- Data for analysis -
*****

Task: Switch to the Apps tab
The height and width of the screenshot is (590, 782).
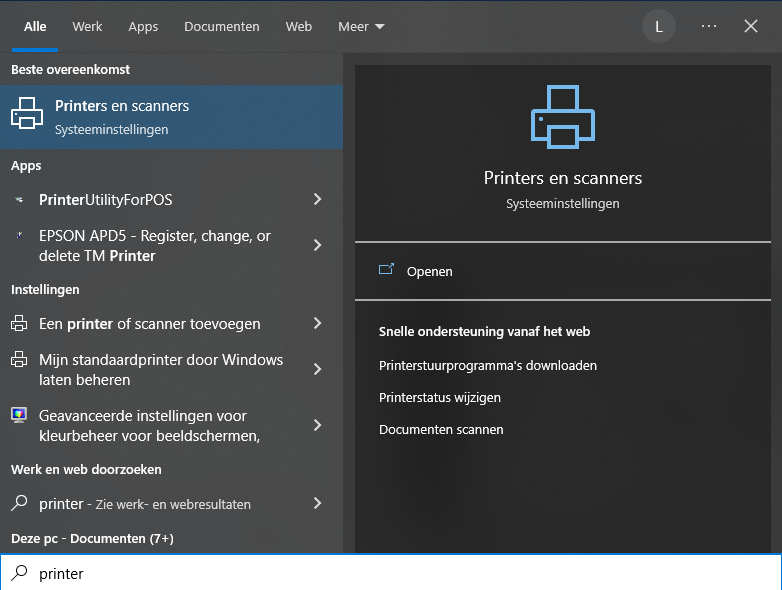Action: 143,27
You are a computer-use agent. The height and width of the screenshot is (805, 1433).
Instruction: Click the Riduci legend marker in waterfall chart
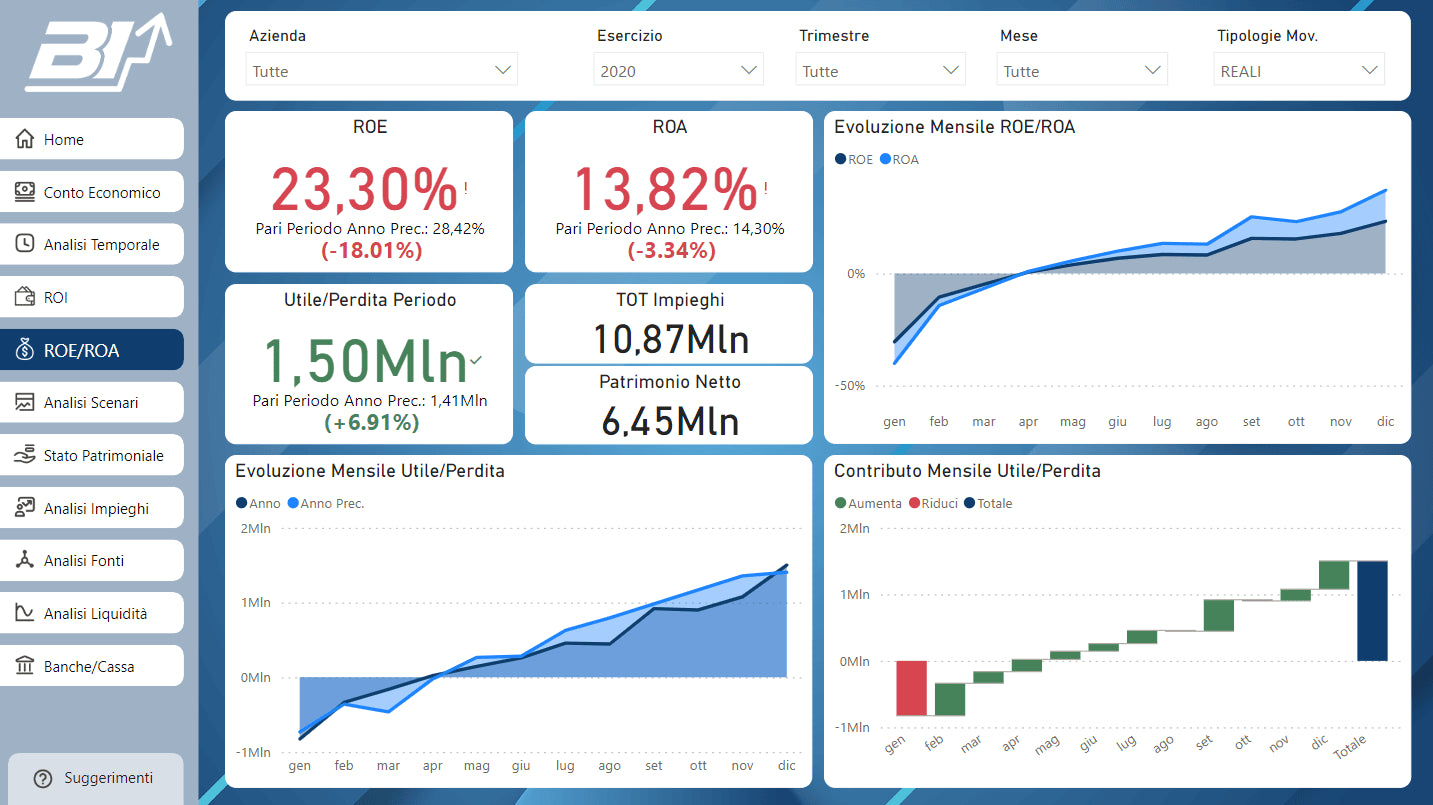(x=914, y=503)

*****

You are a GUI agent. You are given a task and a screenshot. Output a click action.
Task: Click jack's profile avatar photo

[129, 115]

*****

- Problem description -
Across the records above, show each line containing the word "agent".

- Reply to the exercise -
You are a computer-use agent. The height and width of the screenshot is (805, 1433).
You are a GUI agent. You are given a task and a screenshot. Output a click action.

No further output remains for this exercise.